### Records to use
***
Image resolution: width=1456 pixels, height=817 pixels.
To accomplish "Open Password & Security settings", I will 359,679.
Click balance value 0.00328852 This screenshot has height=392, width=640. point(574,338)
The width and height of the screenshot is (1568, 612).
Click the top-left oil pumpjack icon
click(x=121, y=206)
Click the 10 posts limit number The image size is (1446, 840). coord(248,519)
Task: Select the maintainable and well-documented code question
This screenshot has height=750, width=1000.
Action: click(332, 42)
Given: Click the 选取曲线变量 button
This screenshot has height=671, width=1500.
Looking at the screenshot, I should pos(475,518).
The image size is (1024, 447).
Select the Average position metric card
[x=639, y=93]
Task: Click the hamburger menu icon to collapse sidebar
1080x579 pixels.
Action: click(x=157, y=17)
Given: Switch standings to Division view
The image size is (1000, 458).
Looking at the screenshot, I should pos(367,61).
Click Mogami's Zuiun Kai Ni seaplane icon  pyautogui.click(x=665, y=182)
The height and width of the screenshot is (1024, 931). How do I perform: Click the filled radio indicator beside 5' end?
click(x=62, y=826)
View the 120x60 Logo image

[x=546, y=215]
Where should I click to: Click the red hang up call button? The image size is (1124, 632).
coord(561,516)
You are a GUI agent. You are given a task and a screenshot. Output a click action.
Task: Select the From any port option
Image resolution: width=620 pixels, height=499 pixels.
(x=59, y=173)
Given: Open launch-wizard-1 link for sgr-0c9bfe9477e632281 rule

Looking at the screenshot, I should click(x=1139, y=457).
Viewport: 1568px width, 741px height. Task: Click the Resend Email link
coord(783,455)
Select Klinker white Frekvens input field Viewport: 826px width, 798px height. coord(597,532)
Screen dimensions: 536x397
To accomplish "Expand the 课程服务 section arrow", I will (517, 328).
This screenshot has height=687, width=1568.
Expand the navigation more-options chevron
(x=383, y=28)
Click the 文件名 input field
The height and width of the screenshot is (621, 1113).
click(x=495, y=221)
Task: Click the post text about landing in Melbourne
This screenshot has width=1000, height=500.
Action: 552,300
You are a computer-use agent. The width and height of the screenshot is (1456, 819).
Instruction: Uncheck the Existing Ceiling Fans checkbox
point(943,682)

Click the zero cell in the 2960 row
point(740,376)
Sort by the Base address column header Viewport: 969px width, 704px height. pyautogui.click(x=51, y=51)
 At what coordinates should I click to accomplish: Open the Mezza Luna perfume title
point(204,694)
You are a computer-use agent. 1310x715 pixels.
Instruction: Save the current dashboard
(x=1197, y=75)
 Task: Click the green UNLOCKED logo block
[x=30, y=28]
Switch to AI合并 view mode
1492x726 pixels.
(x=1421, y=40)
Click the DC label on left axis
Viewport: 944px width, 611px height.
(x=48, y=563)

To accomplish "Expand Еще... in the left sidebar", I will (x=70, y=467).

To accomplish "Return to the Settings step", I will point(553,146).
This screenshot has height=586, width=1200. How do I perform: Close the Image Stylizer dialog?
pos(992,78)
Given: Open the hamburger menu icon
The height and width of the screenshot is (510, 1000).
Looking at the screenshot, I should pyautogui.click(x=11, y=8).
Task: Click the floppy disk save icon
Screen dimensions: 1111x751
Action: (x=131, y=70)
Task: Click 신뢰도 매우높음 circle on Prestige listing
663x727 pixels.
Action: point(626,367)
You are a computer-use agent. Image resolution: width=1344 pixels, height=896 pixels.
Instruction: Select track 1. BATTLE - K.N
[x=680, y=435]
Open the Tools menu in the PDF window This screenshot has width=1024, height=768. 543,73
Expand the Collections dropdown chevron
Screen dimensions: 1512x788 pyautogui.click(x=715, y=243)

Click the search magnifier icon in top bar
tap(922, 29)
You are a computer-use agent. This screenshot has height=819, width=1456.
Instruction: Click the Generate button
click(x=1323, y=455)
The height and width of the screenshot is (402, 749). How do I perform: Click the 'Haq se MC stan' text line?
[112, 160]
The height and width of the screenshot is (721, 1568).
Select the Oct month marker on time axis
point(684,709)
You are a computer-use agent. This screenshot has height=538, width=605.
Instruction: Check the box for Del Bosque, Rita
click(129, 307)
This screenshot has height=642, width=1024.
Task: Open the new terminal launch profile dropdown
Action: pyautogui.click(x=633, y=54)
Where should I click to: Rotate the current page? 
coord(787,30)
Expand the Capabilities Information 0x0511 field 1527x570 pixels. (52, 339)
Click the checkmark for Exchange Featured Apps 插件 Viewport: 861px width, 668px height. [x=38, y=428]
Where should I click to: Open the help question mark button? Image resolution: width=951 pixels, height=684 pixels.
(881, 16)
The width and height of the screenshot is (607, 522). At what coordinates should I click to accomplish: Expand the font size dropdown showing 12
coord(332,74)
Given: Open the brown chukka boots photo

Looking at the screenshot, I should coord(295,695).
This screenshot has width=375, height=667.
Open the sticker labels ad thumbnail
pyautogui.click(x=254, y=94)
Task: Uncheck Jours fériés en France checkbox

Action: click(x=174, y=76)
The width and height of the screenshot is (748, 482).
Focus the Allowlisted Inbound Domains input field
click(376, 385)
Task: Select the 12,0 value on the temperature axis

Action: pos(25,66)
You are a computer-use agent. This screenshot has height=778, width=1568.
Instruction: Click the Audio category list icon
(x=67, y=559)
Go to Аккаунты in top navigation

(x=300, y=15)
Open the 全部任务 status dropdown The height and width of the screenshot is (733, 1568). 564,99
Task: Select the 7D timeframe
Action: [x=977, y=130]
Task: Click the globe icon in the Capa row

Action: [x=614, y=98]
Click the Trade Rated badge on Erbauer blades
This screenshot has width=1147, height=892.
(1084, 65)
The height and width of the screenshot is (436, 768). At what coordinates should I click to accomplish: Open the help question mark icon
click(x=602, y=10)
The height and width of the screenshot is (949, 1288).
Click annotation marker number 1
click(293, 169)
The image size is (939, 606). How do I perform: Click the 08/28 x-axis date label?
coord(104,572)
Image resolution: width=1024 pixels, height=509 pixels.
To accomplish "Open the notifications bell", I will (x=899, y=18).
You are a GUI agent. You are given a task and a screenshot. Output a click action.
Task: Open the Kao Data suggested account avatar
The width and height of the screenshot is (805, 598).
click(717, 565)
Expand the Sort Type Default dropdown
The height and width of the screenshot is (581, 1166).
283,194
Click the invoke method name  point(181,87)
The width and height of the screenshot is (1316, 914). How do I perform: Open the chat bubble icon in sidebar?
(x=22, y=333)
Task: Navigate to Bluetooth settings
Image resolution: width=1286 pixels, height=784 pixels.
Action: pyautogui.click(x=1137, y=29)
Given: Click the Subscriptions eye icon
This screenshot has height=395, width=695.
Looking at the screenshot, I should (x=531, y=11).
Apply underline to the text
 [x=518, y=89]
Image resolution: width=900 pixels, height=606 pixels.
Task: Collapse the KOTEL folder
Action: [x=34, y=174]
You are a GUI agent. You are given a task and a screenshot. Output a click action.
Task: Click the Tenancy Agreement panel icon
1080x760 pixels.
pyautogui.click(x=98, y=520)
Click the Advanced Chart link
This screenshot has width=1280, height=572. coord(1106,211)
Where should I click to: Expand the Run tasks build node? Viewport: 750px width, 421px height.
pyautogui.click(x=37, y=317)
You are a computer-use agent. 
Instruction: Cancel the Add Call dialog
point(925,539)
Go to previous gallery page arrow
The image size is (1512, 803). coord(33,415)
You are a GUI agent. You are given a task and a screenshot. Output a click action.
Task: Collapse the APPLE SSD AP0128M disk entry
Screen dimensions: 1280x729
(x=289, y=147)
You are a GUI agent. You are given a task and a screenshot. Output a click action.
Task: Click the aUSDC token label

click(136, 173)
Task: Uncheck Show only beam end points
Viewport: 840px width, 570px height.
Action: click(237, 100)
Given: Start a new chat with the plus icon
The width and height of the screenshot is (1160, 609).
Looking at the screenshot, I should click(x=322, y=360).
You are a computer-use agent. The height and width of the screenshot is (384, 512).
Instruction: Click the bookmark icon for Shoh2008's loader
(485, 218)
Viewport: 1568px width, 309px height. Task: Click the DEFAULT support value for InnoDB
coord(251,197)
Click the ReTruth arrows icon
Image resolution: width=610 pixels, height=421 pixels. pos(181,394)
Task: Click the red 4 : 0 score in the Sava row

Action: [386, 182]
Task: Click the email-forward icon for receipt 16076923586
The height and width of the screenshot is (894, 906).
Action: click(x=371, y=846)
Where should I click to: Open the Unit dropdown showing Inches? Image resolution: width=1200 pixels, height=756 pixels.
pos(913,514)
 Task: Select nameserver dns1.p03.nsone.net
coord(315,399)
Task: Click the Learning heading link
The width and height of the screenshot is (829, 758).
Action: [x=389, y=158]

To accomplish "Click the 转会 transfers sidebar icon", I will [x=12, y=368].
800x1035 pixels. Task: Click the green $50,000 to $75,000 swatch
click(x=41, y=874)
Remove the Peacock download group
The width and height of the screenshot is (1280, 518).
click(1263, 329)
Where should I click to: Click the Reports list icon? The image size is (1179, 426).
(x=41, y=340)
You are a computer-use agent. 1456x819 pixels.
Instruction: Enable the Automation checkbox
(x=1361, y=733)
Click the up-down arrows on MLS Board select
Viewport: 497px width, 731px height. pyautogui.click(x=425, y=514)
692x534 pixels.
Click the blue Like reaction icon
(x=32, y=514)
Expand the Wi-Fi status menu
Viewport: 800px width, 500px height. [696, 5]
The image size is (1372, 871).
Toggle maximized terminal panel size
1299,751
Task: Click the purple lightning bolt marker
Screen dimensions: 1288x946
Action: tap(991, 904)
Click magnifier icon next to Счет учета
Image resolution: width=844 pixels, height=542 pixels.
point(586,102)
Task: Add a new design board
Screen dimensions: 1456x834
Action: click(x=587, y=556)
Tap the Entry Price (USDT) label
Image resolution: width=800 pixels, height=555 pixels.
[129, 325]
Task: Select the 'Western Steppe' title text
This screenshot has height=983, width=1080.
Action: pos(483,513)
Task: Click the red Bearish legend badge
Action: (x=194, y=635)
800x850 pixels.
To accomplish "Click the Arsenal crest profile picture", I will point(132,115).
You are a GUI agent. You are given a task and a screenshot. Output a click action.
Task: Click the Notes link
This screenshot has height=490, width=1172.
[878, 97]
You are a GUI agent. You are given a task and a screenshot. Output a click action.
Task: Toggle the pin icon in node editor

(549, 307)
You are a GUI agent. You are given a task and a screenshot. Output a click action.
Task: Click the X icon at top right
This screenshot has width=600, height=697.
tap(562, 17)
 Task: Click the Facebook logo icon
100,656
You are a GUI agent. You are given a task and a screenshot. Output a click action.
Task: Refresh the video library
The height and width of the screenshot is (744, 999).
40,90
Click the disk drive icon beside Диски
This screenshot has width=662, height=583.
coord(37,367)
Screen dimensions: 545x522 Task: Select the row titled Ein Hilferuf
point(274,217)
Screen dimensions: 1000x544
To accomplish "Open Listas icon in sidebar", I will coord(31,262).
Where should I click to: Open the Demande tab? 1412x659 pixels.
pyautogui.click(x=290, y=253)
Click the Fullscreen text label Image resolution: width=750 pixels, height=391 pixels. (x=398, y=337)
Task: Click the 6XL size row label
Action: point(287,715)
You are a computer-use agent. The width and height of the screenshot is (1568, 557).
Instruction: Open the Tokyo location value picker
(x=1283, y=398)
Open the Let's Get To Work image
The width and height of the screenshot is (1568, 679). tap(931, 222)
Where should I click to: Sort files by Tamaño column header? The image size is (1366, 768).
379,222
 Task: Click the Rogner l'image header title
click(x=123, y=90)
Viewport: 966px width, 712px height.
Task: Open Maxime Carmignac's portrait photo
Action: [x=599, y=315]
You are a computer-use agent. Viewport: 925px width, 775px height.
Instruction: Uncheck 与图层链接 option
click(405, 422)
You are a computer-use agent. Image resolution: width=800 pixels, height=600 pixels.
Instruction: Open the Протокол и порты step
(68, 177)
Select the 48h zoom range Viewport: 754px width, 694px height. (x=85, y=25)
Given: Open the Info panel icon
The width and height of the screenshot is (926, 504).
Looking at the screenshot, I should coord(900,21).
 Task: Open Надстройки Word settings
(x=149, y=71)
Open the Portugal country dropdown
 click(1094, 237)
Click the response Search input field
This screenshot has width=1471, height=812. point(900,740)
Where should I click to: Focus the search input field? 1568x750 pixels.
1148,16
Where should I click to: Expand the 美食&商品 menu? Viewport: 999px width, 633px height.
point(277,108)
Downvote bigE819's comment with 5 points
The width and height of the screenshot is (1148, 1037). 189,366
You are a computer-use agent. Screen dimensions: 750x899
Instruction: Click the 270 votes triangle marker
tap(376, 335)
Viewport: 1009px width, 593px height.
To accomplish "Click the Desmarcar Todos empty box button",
***
### Task
Given the records above, reproduce precisely and only the lines between the line holding "The height and width of the screenshot is (510, 1000)." and the line holding "Click the checkmark", inclusive.

### Exercise answer
The height and width of the screenshot is (510, 1000).
Looking at the screenshot, I should pyautogui.click(x=11, y=8).
Task: Click the floppy disk save icon
Screen dimensions: 1111x751
Action: (x=131, y=70)
Task: Click 신뢰도 매우높음 circle on Prestige listing
663x727 pixels.
Action: point(626,367)
You are a computer-use agent. Image resolution: width=1344 pixels, height=896 pixels.
Instruction: Select track 1. BATTLE - K.N
[x=680, y=435]
Open the Tools menu in the PDF window This screenshot has width=1024, height=768. 543,73
Expand the Collections dropdown chevron
Screen dimensions: 1512x788 pyautogui.click(x=715, y=243)

Click the search magnifier icon in top bar
tap(922, 29)
You are a computer-use agent. This screenshot has height=819, width=1456.
Instruction: Click the Generate button
click(x=1323, y=455)
The height and width of the screenshot is (402, 749). How do I perform: Click the 'Haq se MC stan' text line?
[112, 160]
The height and width of the screenshot is (721, 1568).
Select the Oct month marker on time axis
point(684,709)
You are a computer-use agent. This screenshot has height=538, width=605.
Instruction: Check the box for Del Bosque, Rita
click(129, 307)
This screenshot has height=642, width=1024.
Task: Open the new terminal launch profile dropdown
Action: pyautogui.click(x=633, y=54)
Where should I click to: Rotate the current page? 
coord(787,30)
Expand the Capabilities Information 0x0511 field 1527x570 pixels. (52, 339)
Click the checkmark for Exchange Featured Apps 插件 Viewport: 861px width, 668px height. [x=38, y=428]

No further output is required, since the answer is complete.